[Records contained in a dataset]
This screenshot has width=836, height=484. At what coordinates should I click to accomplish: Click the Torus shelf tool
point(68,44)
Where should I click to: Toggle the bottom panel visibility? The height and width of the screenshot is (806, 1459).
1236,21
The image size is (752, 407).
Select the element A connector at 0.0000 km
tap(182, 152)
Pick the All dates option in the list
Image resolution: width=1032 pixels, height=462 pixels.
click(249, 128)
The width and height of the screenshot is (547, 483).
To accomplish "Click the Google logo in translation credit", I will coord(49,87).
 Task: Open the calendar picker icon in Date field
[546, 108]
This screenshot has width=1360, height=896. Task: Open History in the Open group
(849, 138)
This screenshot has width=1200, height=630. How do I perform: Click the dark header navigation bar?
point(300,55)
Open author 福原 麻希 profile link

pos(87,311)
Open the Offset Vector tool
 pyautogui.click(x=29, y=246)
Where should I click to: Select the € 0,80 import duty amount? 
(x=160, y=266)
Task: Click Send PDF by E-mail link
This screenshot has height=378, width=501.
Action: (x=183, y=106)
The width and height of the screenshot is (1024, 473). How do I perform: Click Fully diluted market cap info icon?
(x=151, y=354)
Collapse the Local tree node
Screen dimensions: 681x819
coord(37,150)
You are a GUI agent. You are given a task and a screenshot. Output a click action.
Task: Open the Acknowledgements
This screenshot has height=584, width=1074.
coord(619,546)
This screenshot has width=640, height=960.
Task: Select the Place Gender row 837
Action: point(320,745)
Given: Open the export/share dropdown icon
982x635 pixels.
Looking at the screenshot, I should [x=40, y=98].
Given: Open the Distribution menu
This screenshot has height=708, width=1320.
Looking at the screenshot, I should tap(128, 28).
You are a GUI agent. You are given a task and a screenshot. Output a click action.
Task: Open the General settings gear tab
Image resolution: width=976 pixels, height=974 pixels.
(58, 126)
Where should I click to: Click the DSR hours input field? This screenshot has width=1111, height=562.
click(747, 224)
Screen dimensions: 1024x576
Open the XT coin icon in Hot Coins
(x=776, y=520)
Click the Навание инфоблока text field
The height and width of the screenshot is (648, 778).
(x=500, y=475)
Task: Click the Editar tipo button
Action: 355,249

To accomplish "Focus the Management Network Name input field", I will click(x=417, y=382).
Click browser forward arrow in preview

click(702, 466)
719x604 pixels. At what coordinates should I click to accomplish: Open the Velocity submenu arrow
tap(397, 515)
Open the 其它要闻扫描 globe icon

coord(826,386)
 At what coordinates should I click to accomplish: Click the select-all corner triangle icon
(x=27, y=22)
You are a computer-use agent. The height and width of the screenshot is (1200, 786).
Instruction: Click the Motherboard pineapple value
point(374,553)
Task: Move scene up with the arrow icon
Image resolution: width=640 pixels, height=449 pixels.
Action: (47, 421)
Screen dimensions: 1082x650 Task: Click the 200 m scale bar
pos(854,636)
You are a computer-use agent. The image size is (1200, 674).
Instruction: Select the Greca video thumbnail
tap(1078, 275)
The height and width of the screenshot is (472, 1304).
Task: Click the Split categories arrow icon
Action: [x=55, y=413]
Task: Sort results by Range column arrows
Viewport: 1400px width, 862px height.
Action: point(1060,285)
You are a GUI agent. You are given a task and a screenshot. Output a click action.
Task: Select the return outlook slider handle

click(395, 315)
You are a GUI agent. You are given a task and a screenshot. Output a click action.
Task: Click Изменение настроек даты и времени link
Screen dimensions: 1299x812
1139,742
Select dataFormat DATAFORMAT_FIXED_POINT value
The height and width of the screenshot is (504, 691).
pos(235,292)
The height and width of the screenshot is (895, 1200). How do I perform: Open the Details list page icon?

### THE PROBLEM:
Without dropping a single line, output the records above exactly.

### ANSWER SECTION:
This screenshot has width=836, height=484. At what coordinates should I click to accomplish: Click the Torus shelf tool
point(68,44)
Where should I click to: Toggle the bottom panel visibility? The height and width of the screenshot is (806, 1459).
1236,21
The image size is (752, 407).
Select the element A connector at 0.0000 km
tap(182, 152)
Pick the All dates option in the list
Image resolution: width=1032 pixels, height=462 pixels.
click(249, 128)
The width and height of the screenshot is (547, 483).
To accomplish "Click the Google logo in translation credit", I will coord(49,87).
 Task: Open the calendar picker icon in Date field
[546, 108]
This screenshot has width=1360, height=896. Task: Open History in the Open group
(849, 138)
This screenshot has width=1200, height=630. How do I perform: Click the dark header navigation bar?
point(300,55)
Open author 福原 麻希 profile link

pos(87,311)
Open the Offset Vector tool
 pyautogui.click(x=29, y=246)
Where should I click to: Select the € 0,80 import duty amount? 
(x=160, y=266)
Task: Click Send PDF by E-mail link
This screenshot has height=378, width=501.
Action: (x=183, y=106)
The width and height of the screenshot is (1024, 473). How do I perform: Click Fully diluted market cap info icon?
(x=151, y=354)
Collapse the Local tree node
Screen dimensions: 681x819
coord(37,150)
You are a GUI agent. You are given a task and a screenshot. Output a click action.
Task: Open the Acknowledgements
This screenshot has height=584, width=1074.
coord(619,546)
This screenshot has width=640, height=960.
Task: Select the Place Gender row 837
Action: point(320,745)
Given: Open the export/share dropdown icon
982x635 pixels.
Looking at the screenshot, I should [x=40, y=98].
Given: Open the Distribution menu
This screenshot has height=708, width=1320.
Looking at the screenshot, I should tap(128, 28).
You are a GUI agent. You are given a task and a screenshot. Output a click action.
Task: Open the General settings gear tab
Image resolution: width=976 pixels, height=974 pixels.
(58, 126)
Where should I click to: Click the DSR hours input field? This screenshot has width=1111, height=562.
click(747, 224)
Screen dimensions: 1024x576
Open the XT coin icon in Hot Coins
(x=776, y=520)
Click the Навание инфоблока text field
The height and width of the screenshot is (648, 778).
(x=500, y=475)
Task: Click the Editar tipo button
Action: 355,249

To accomplish "Focus the Management Network Name input field", I will click(x=417, y=382).
Click browser forward arrow in preview

click(702, 466)
719x604 pixels. At what coordinates should I click to accomplish: Open the Velocity submenu arrow
tap(397, 515)
Open the 其它要闻扫描 globe icon

coord(826,386)
 At what coordinates should I click to accomplish: Click the select-all corner triangle icon
(x=27, y=22)
You are a computer-use agent. The height and width of the screenshot is (1200, 786).
Instruction: Click the Motherboard pineapple value
point(374,553)
Task: Move scene up with the arrow icon
Image resolution: width=640 pixels, height=449 pixels.
Action: (47, 421)
Screen dimensions: 1082x650 Task: Click the 200 m scale bar
pos(854,636)
You are a computer-use agent. The image size is (1200, 674).
Instruction: Select the Greca video thumbnail
tap(1078, 275)
The height and width of the screenshot is (472, 1304).
Task: Click the Split categories arrow icon
Action: [x=55, y=413]
Task: Sort results by Range column arrows
Viewport: 1400px width, 862px height.
Action: point(1060,285)
You are a GUI agent. You are given a task and a screenshot. Output a click action.
Task: Select the return outlook slider handle

click(395, 315)
You are a GUI agent. You are given a task and a screenshot. Output a click action.
Task: Click Изменение настроек даты и времени link
Screen dimensions: 1299x812
1139,742
Select dataFormat DATAFORMAT_FIXED_POINT value
The height and width of the screenshot is (504, 691).
pos(235,292)
The height and width of the screenshot is (895, 1200). How do I perform: Open the Details list page icon?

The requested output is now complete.